Luckily, I have some IEMs I recently purchased and shared a review of and honestly; despite the good quality sound that the laptop delivers, I’d recommend a headset or quality earphones, particularly for gaming because of the noise the unit makes when going hard.
One of the significantly understated points for the Predator is the slim form factor. In comparison — avoiding naming other units — to some others, the slim form factor makes this feel far more like a standard, slimline keyboard than a chunky gaming laptop. This doesn’t just make the machine look better, it genuinely feels a lot better and smoother to use in quick response situations in game.
Pricing and Availability
Here’s the sticking point for a lot of people… The price.
The Predator Helios 16S AI starts at a retail price of A$3998.00 and — depending on the SKU you purchase — goes as high as A$5498.00 available through Harvey Norman stores and online.
Conclusion
The Predator Helios Neo 16S AI ultimately feels like a gaming laptop designed by people who understand that not everyone buying one is “just” a gamer. Yes, it absolutely has the horsepower to chew through modern titles at impressive frame rates, but the more interesting part is how usable it becomes when the game closes and real life starts again. It’s powerful enough to replace a desktop, portable enough to move between work and home without much thought, and refined enough that it doesn’t constantly scream “RGB gaming machine” every time you open the lid in a café or meeting room.

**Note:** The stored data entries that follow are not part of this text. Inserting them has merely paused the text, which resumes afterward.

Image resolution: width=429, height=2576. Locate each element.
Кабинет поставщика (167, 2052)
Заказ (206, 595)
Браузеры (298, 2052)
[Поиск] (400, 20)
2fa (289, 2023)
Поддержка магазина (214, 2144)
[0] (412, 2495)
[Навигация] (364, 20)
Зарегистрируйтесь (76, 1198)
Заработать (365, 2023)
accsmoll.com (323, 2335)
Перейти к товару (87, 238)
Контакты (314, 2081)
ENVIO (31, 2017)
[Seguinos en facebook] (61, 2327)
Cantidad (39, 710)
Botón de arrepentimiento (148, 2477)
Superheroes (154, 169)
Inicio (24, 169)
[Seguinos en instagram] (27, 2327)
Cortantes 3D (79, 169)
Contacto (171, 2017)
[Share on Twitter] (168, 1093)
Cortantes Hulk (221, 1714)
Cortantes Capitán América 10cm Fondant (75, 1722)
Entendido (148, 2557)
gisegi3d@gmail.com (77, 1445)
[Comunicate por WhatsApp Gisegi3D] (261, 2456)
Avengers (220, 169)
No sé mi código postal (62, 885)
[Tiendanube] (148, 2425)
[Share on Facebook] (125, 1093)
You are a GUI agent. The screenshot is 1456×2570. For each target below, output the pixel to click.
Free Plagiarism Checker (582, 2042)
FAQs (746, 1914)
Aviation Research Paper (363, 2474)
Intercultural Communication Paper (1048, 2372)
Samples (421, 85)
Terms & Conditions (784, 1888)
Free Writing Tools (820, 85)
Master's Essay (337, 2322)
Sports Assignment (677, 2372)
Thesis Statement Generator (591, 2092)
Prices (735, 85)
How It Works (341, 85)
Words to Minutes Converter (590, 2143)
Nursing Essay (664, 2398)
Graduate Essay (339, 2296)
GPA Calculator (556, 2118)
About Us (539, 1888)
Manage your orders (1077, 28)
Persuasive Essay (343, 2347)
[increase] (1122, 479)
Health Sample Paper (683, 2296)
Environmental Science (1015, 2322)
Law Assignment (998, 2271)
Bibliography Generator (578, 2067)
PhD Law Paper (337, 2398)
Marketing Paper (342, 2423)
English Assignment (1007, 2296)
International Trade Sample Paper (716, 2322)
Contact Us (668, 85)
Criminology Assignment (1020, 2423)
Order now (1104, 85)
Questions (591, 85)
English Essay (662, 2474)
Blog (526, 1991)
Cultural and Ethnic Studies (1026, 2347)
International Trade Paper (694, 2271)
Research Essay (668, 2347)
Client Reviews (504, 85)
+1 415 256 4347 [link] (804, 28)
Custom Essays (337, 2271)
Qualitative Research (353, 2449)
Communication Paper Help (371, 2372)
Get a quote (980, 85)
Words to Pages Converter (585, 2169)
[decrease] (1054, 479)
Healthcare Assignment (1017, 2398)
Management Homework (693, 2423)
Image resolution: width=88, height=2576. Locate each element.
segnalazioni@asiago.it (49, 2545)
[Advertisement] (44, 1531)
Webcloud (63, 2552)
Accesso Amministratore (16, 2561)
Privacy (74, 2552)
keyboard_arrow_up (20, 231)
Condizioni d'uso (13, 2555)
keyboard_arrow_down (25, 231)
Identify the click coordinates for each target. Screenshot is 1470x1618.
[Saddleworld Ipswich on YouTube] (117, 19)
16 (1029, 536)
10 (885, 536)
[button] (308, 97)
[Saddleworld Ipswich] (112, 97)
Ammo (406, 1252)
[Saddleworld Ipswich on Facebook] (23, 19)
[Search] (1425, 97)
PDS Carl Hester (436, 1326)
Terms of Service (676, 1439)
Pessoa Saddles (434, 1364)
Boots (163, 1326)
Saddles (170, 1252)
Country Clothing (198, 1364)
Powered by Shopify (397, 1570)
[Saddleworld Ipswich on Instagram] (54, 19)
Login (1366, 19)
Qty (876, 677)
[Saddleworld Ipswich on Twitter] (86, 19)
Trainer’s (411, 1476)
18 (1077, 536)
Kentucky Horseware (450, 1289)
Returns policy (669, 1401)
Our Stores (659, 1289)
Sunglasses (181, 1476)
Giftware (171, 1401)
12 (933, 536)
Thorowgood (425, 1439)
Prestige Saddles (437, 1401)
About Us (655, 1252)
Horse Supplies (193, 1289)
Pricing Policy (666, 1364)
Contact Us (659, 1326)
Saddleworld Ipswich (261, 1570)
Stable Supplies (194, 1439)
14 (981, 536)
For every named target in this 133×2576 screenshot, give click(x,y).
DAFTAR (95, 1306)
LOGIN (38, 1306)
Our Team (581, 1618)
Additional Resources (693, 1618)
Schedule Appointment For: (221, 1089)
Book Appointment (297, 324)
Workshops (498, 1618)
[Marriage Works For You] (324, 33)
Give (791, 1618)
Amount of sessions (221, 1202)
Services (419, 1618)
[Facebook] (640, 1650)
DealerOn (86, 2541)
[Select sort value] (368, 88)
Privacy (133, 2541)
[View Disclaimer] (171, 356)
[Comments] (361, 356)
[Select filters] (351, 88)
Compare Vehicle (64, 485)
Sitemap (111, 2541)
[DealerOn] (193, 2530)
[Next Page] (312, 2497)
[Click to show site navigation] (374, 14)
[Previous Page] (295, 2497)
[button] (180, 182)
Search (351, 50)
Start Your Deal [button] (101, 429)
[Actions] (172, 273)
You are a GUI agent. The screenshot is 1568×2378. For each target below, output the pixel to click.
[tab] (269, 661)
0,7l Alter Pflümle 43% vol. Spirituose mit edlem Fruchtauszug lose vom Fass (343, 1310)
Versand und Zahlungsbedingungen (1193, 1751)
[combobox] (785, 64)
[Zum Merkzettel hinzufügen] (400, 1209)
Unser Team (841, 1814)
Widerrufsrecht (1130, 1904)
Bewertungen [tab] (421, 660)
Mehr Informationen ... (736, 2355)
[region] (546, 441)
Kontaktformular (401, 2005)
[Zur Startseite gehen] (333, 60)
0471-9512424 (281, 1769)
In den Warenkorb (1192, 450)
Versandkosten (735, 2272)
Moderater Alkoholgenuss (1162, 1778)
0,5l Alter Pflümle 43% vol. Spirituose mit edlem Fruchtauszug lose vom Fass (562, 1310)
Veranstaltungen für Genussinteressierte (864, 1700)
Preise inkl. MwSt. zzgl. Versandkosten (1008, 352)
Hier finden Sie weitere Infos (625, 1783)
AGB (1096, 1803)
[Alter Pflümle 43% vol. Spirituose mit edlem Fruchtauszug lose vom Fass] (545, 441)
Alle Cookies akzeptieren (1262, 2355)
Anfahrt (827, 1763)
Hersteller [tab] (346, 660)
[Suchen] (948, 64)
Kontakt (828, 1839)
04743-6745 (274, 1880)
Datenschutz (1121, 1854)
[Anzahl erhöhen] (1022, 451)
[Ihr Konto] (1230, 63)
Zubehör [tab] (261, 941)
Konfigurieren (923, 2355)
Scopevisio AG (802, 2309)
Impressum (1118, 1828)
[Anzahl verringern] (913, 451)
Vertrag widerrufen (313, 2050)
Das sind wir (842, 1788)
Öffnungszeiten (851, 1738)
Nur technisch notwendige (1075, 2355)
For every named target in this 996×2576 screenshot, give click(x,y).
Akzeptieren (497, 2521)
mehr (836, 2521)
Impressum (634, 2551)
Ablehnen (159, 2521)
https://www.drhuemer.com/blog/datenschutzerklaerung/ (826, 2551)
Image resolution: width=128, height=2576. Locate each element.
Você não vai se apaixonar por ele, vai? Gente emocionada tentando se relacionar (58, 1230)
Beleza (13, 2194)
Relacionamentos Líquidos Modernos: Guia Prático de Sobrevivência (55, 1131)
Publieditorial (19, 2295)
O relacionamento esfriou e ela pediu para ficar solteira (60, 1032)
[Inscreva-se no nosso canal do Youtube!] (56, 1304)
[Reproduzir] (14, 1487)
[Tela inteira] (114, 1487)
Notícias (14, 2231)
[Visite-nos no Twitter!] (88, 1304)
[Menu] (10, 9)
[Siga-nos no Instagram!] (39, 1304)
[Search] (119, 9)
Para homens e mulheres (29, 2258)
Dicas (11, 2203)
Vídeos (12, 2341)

That doesn’t mean it’s perfect. The fan noise under load is substantial, battery life still depends heavily on how hard you push the hardware, and the oversized charger remains the unavoidable pitfall of high-performance mobile computing. But those compromises feel understandable once you experience what the system is capable of delivering. The OLED display alone changes the daily experience in a way benchmark numbers never really explain, while the slimmer chassis and thoughtful keyboard make it feel far more approachable than many gaming laptops in this class.
What Acer has managed to do here is build a machine that; despite a few personal issues with delivery, feels pretty balanced. The AI features are useful without becoming gimmicky, the gaming performance is genuinely excellent, and the overall package sits in that increasingly important space between productivity laptop and enthusiast gaming rig. If you’re looking for a single machine that can handle spreadsheets during the day, creative workloads in the afternoon, and a few hours lost in Tarkov at night, the Predator Helios Neo 16S AI makes a very convincing argument for being that one-device solution.